The folk ensemble Laiksne has released a new compact disc called Putra. It is the group’s fourth album.

The recording includes rarely heard work songs and tunes performed during social gatherings. The songs are from around Latvia, while one (“Lai iedzeram!”) is from a Latvian colony in Siberia.

Laiksne consists of Lauma Garkalne on voice and violin; Dina Liepa on voice, kokles, violin, mandolin and reed-pipe; Vineta Romāne on voice, mouth harp and comb; Aija Biezaite on voice, mouth harp and accordeon; Baiba Indrēvica on voice, kokles and accordeon; and Kaspars Indrēvics on voice, drums and percussion.

Also appearing on the album are Gatis Gaujenieks on voice, bass, ģīga, mandolin, domra (a Russian string instrument) and mouth harp, as well as Matīss Biezatis on voice.

Tracks on the compact disc include:

  1. Aleksandrs
  2. Putra
  3. Oi, Dīveņi
  4. Alutiņ, bāleliņ
  5. Lai iedzeram!
  6. Šiškin miškin
  7. Mēness spīd aiz pirts
  8. Dzāruojs puika
  9. Jauna meita
  10. Man tīšām karā juoīt
  11. Kupla līpa
  12. Tolka
  13. Vokars īt
  14. Pār upīti
  15. Kā mēs putru vārījām

The last track, “Kā mēs putru vārījām,” is just a series of outtakes from the recording session and really was not necessary.

The album was released by the cultural management center Lauska. Previous Laiksne albums include Kyukoja dzegyuze (2001), Jānu nakti zelta rasa (2002) and Es jauna būdama (2003).

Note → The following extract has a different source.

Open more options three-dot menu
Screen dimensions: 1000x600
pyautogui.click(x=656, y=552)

For more on Laiksne, visit the ensemble’s website,


Folk ensemble Laiksne’s fourth album is called Putra.

Andris Straumanis is a special correspondent for and a co-founder of Latvians Online. From 2000–2012 he was editor of the website.

2 thoughts on “Laiksne’s fourth album explores rarely heard songs

  1. Great album! The last “bonus” track on the album is a breath of fresh air and proves that folk musicians have a sense of humor, something easily forgotten while listening to other folk albums. Sorry that the author of this article did not see it that way. Keep it up Laiksne!

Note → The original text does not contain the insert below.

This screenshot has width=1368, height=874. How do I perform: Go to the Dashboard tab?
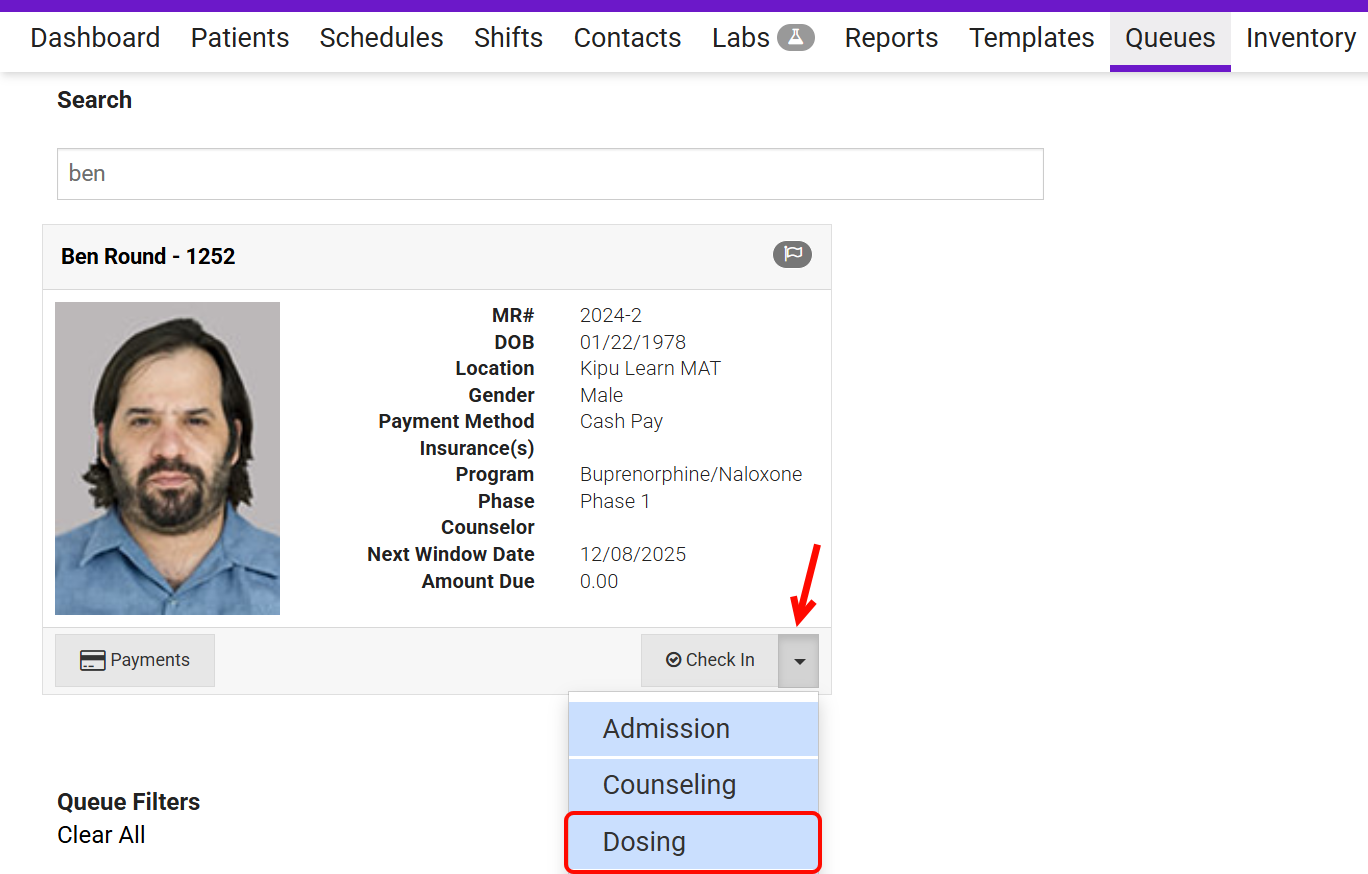(x=95, y=38)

  2. I have been a fan of the Latvian folk scene for about 8 years. I discovered the music by accident and have been collecting CDs since – 54 to date. I am not of Latvian decent and do not speak the language, but the music speaks for itself. Is there an explanation for why there is so much more music available on disc and on net radio for Latvia than from Lithuania, a more populous country? Is there a historical reason?